— WORK INSTRUCTIONS —
1. From the Washington Post excerpt on monkeys and desire, return the text from "From: The Washington" up to and including "following. She was.".
2. Name every organization mentioned by name in the Washington Post excerpt on monkeys and desire.
3. According to the Washington Post excerpt on monkeys and desire, how many rhesus monkeys were in the habitat?

(PASSAGE PROVIDED Opens)

From: The Washington Post
Lust, monkeys and the science of human desire
The Washington Post:
Her unruly red-blond hair tufting atop her head, Deidrah sat beside Oppenheim. She lipped his ear. She mouthed his chest. She kissed his belly over and over, lips lingering with each kiss. After a while, he pulled himself up and strolled away from her attentions, glancing back over his shoulder to see if she was following. She was.
Deidrah, probably the most reserved female monkey in the compound, started in again on his white-haired torso as they sat together on a concrete curb. The habitat, a 120-foot square, was filled with ladders and ropes and assorted apparatus donated by a fire department and by McDonald’s; an environment of trees and vines would have been too expensive to create and maintain. A trio of monkey children sprinted toward a tube, disappeared inside it, burst from the other end and raced around for another run-through, berserk with joy.
…
From a platform on a steel tower, Kim Wallen, an Emory University psychologist and neuroendocrinologist who has been working for decades at the university’s Yerkes Primate Research Center outside Atlanta, gazed down at the habitat’s 75 rhesus monkeys. This is the species that was sent into orbit in the ’50s and ’60s as stand-ins for humans to see if we would survive trips to the moon.

(PASSAGE PROVIDED Closes)
(SUPPLIED INFORMATION Opens)

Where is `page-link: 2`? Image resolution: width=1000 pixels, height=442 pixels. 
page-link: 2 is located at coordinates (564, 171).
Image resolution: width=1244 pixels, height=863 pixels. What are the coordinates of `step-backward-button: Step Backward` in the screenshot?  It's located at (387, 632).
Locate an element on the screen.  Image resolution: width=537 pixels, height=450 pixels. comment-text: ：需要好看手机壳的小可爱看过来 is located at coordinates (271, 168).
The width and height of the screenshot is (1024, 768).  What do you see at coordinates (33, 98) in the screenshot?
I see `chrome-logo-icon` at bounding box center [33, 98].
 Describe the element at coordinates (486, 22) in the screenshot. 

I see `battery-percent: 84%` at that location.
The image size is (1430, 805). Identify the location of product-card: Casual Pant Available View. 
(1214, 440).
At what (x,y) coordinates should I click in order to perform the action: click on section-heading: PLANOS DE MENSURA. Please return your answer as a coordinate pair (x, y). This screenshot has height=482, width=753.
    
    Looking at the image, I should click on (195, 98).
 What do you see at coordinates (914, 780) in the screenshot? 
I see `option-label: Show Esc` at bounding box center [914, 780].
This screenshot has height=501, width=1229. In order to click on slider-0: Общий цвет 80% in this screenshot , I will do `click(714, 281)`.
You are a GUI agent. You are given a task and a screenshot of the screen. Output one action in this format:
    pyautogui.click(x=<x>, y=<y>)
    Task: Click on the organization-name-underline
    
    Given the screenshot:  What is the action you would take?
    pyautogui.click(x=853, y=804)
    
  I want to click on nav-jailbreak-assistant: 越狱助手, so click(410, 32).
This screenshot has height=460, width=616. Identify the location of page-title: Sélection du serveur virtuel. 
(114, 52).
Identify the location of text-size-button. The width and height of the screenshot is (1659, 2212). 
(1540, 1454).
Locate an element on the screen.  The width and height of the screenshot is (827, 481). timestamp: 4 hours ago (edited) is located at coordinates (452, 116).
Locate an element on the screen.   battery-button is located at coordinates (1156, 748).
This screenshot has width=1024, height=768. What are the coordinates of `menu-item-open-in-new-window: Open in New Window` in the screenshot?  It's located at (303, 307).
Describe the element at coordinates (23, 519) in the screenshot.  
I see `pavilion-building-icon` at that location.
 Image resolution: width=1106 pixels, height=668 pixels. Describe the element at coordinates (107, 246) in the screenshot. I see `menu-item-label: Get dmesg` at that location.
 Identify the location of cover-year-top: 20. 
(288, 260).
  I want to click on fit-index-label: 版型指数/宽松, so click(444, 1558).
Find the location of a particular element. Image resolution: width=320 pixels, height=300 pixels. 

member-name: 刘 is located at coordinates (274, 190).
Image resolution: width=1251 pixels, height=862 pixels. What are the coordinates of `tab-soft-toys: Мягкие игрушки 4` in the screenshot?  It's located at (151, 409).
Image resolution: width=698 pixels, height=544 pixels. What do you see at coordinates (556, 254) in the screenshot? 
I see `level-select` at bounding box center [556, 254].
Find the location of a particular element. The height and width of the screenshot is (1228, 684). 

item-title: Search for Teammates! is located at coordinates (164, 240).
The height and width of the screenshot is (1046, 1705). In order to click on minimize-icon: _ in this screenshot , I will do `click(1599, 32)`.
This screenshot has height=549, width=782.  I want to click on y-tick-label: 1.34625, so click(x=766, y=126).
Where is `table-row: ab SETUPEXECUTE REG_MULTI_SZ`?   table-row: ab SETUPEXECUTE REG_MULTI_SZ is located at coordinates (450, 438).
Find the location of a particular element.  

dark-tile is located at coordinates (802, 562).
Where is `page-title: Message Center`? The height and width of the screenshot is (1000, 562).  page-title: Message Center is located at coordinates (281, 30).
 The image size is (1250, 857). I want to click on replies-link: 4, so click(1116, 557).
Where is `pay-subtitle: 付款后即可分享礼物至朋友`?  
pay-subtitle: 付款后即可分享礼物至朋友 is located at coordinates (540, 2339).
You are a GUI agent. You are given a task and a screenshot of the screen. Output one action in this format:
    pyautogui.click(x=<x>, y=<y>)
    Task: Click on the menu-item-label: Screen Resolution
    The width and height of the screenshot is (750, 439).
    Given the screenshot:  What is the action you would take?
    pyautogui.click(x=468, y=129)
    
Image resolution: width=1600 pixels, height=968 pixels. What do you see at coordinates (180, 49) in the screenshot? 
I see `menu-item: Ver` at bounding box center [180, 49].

(SUPPLIED INFORMATION Closes)

— EXPECTED RESPONSES —
1.
From: The Washington Post
Lust, monkeys and the science of human desire
The Washington Post:
Her unruly red-blond hair tufting atop her head, Deidrah sat beside Oppenheim. She lipped his ear. She mouthed his chest. She kissed his belly over and over, lips lingering with each kiss. After a while, he pulled himself up and strolled away from her attentions, glancing back over his shoulder to see if she was following. She was.

2. The Washington Post, McDonald's, Emory University, Yerkes Primate Research Center

3. 75